# Texto mostrado
La Comarca

De hobbits colchoneros, dineros y northern soul.

Viviendo en la Comarca

Me encantaba ir al Vicente Calderón. Y me encanta ir al Metropolitano. Lo he pensado muchas veces, y creo que es la razón principal por la que, emocional y físicamente, no he abandonado todavía el universo del fútbol. Hay que que estar muy dopado de ingenuidad para no darse cuenta de que todo esto que tanto me emocionaba cuando era pequeño se ha transformado en un frío entramado empresarial, complejo y oscuro, en el que todo, desde la competición a la épica y desde la justicia al resultado, está supeditado a la rentabilidad económica; pero del mismo modo, sigo notando una chispa de algo que se parece mucho a la felicidad cada vez que tengo la oportunidad de ir al estadio. ¿Por qué? Honestamente, muchas veces no lo sé.

El Atleti jugaba el lunes en casa. Era un día raro desde cualquier punto de vista porque, más allá de la grima que da jugar un partido de liga en lunes, estábamos en mitad de la Semana Santa, hacía frío y amenazaba lluvia. El rival era un Real Valladolid en horas bajas, que prácticamente es ya un equipo de segunda división, y los máximos rivales en la cabeza de la tabla habían ganado sus respectivos partidos. Ya sabemos además lo mal que se le dan al Atleti este tipo de partidos “fáciles”. A pesar de las dificultades, que las hubo, y de las lecturas preocupante, que también están ahí, el encuentro se resolvió con una cómoda victoria colchonera que dejaba las cosas como estaban. Por eso, más que lo que pasó en el césped, me dio por pensar en lo que pasó en la grada. En lo que me pasó a mí, concretamente.

En el mundo del Rugby, es normal que entre julio y noviembre se disputen lo que llaman “test matches”, que no es otra cosa que partidos amistosos entre selecciones nacionales. Desde ese punto de vista ultracapitalista que contamina todos los elementos de la vida, y que hemos asumido como el único que vale, cualquiera diría que son encuentros sin importancia en los que los equipos no se juegan “nada”. Pero si uno asiste a uno de esos partidos, yo tuve la suerte de estar presente en un Escocia-Nueva Zelanda en Edimburgo, verá que no es así y que nadie, ni en el césped, ni en la grada, ahorra un átomo de energía, esfuerzo o pasión. ¿Por qué? Pues por historia, rivalidad y tradición. De hecho, el nombre de “test”(prueba, traducido al castellano), tiene su origen en el cricket, donde este tipo de partidos se consideraba una “prueba” de resistencia y orgullo. Ganar un partido de Rugby es siempre ganar un partido de Rugby. No se necesita mucho más.

# Ejercicios
(1) Según el texto mostrado, ¿de qué deporte viene el nombre de los "test matches"?
(2) Enumera todos los equipos y selecciones que se nombran en el texto mostrado.
Estos datos vienen de otra fuente.

# Datos mostrados
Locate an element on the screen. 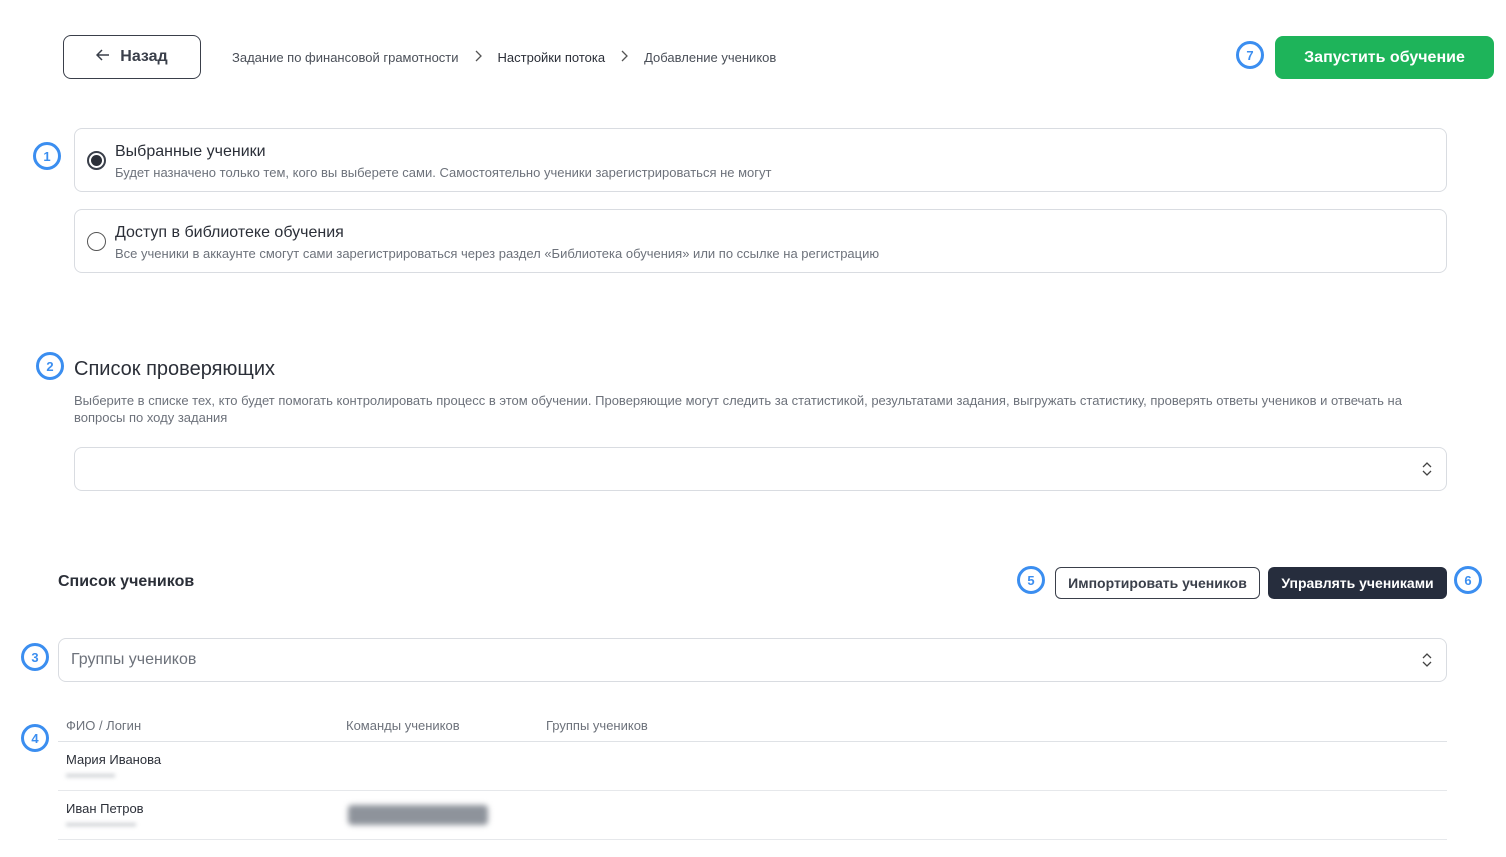  student-groups-select: Группы учеников is located at coordinates (752, 660).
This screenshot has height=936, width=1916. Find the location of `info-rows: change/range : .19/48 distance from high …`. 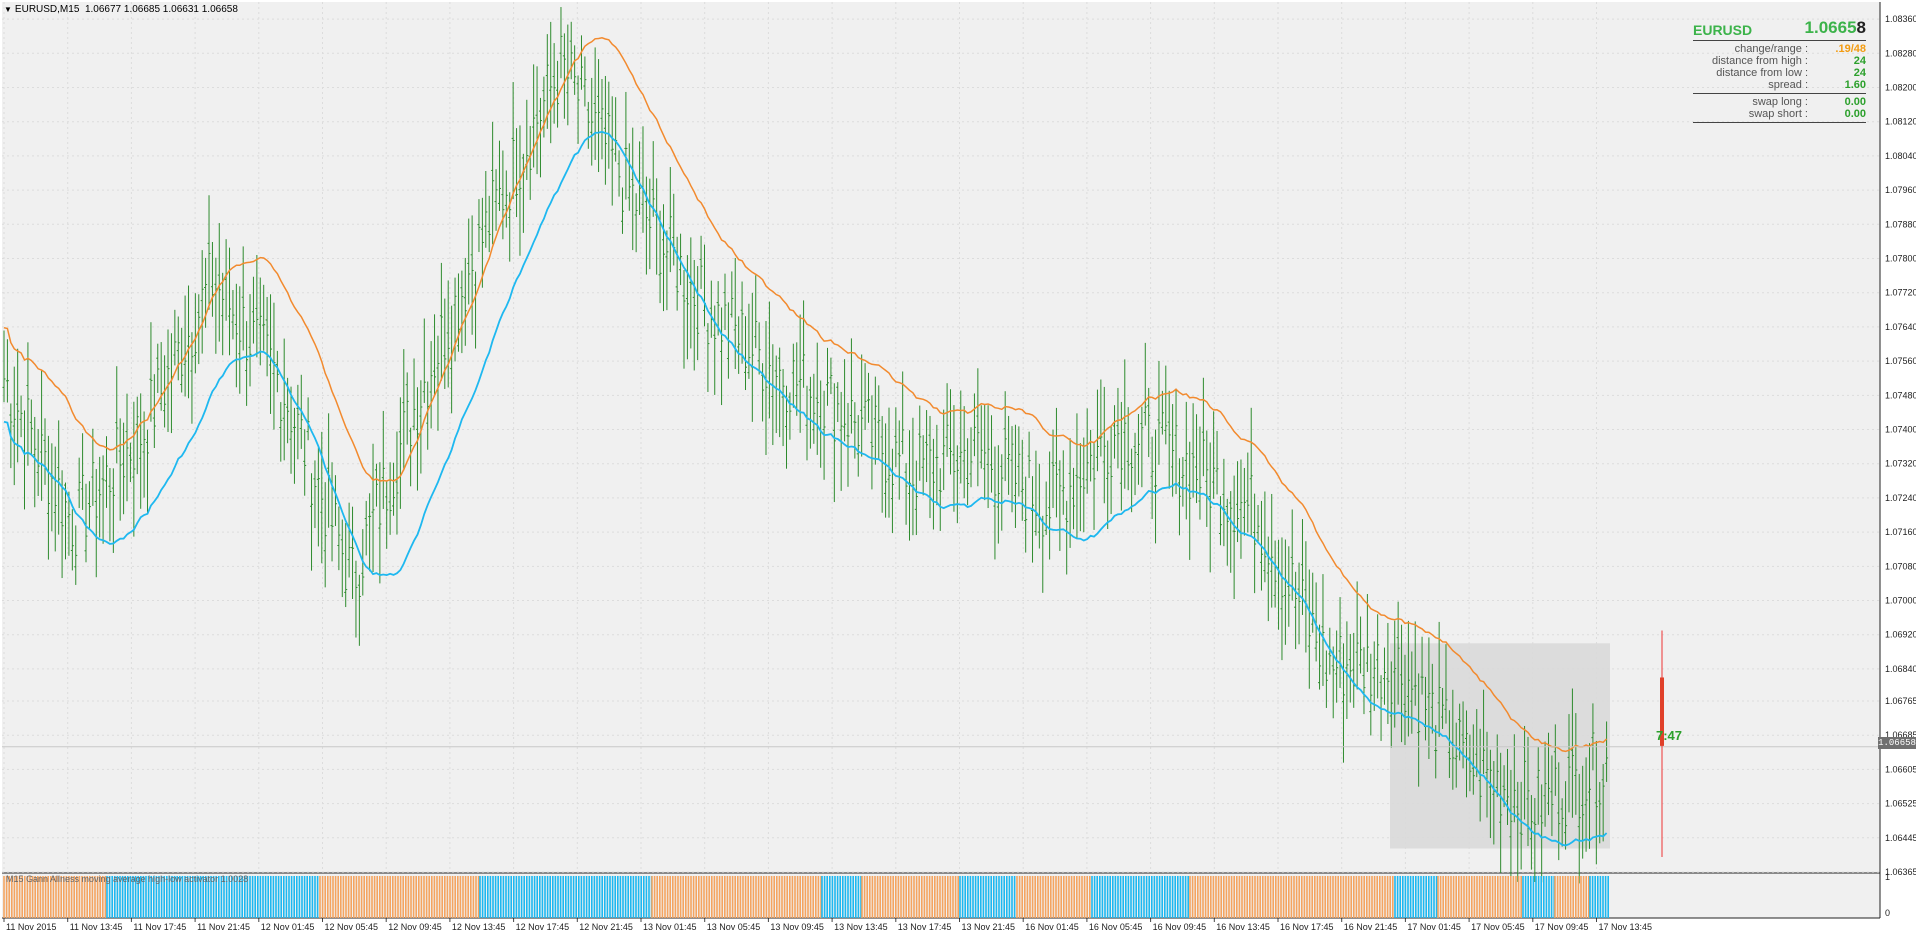

info-rows: change/range : .19/48 distance from high … is located at coordinates (1780, 67).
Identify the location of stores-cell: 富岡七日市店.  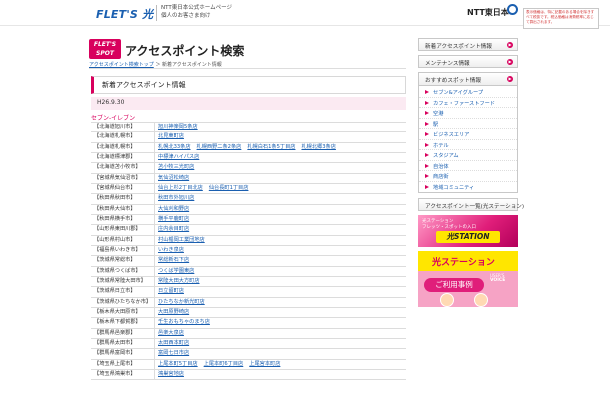
(282, 354).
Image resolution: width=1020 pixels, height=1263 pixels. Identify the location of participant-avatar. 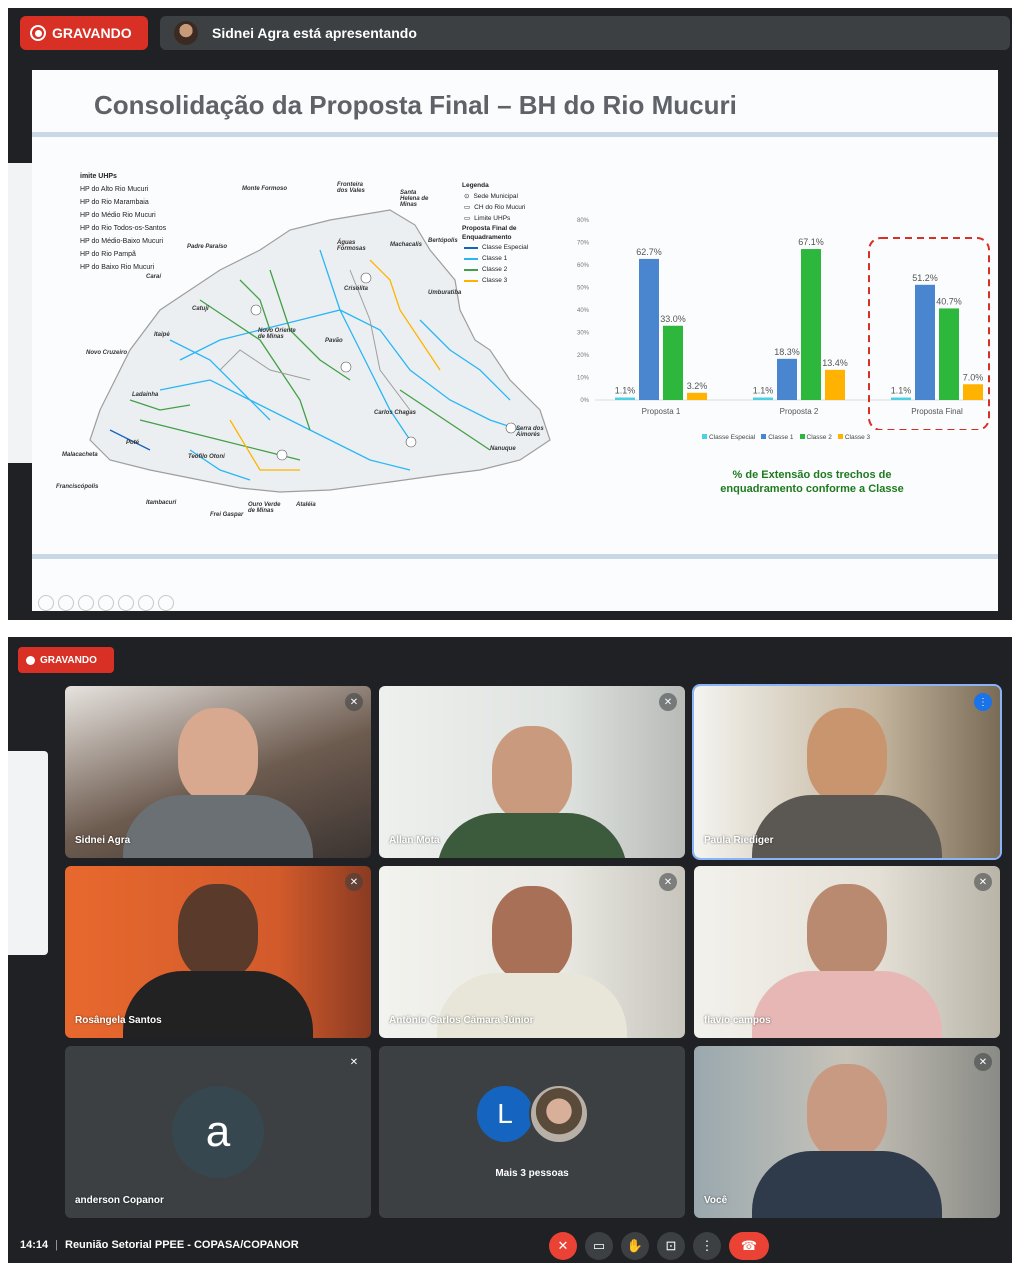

# Respuestas por tarea
(1) Del cricket.

(2) Atleti, Real Valladolid, Escocia y Nueva Zelanda.